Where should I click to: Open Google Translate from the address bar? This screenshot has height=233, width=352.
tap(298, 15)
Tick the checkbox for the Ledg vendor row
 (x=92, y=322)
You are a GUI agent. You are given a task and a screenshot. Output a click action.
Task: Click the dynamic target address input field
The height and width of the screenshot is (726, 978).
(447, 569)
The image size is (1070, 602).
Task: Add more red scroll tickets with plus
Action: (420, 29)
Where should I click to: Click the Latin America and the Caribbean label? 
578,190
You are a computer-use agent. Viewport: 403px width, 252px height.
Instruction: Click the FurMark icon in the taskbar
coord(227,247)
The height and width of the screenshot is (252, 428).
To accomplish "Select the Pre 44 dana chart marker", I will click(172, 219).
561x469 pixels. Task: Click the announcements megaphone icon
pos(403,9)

---

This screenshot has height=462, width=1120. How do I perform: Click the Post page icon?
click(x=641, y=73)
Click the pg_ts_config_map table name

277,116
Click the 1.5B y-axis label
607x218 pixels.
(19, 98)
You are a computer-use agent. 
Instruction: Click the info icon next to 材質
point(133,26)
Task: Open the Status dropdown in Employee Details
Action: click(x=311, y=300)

==

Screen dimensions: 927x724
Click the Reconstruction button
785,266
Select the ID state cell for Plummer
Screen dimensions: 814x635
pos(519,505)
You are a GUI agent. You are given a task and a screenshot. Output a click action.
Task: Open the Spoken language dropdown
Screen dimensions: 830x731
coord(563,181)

*Task details:*
Copy out, from the data above, each line where the string "agent" is present.

*Task result:*
You are a GUI agent. You are given a task and a screenshot. Output a click action.
You are a computer-use agent. Viewport: 403px width, 252px height.
You are a computer-use agent. 
You are a GUI agent. You are given a task and a screenshot. Output a click action.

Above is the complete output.